Tin may gain support on supply disruption fears
Mumbai, Oct. 15
After the recent price falls and cautious market participation, gold looked well supported on last Friday with prices breaking through the psychological $580-an-ounce-mark.
The metal is seen consolidating, even as the price action last week was attributed to positive investor sentiment.
Whether gold has bottomed is debatable. Arguments on both sides are equally forceful.
From a broad macro perspective, for the short term at least, there is nothing to suggest a sharp move higher. Oil prices remain under pressure and the dollar is fairly steady, while geopolitics has taken a backseat.
The recent weakness is largely attributable to a significant deterioration in sentiment, rather than to any change in fundamentals, and therefore, stabilisation and recovery of the market could be a long haul process, an expert argued.
From a technical viewpoint, analysts remain positive in the near term targeting a move back above $600/oz. Belief is now gaining ground that the downside in both oil and dollar is rather limited and that both are set to reverse direction in the month ahead.
Such an eventuality will provide gold market with a clear direction in the medium term.
More interesting than precious metals are base metals, some of which are setting fresh historical highs. Supply disruption is the theme. Importantly, market fundamentals continue to provide strong underlying support to prices.
A further upside in the light of a combination of factors - market tightness, seasonally strong fourth quarter demand and downtrend in inventory levels - is clearly anticipated.
Lead, nickel and tin prices were seen powering ahead last week while price action in aluminium and copper was muted. Lead has continued to set a series of fresh all time highs and touched a new peak of $1,512 a tonne on Friday.
Similarly, nickel prices have held on to gains to strengthen further, also setting fresh all time highs at $ 30,800/tonne as LME stocks declined.
The long-term outlook for nickel looks better considering that stainless steel demand globally is unlikely to falter anytime soon. Tin prices breached $ 10,000/tonne on Friday rising to a 17-year high on the back of supply disruptions in Indonesia (three smelters reportedly closed) and violence in Bolivia's largest tin mine.

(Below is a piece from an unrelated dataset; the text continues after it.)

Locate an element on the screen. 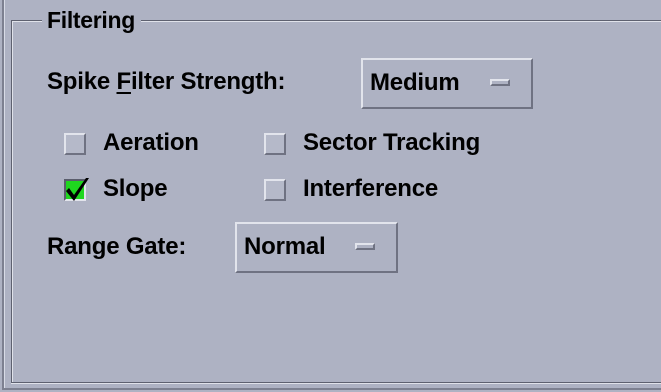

Indonesia's is world's second largest refined tin producer after China. As the tin market places high reliance on Indonesian supplies, tin prices can be expected to gain support from any supply disruption there.

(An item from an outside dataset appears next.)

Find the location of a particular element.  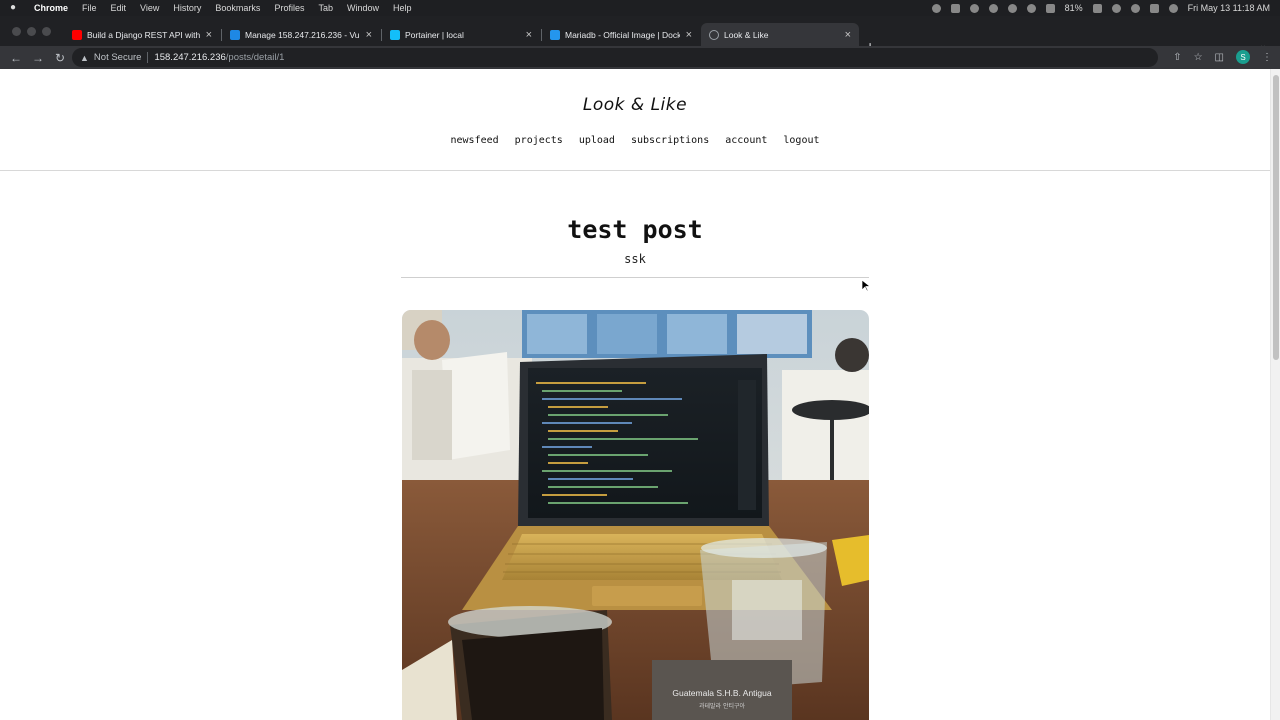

Prices (front month - WTI) continue to test support around $58 a barrel, weighed down by uncertainty over OPEC production cuts and rising US oil inventories. Whether OPEC output cut should be from quota levels or actual production seems to be a sticking point.
The market is also seized of China's import data that suggest rising volumes.
Quite apart from gasoline and diesel demand to fuel economic growth, at current prices, China's strategic stockpiling of crude is seen as a distinct possibility.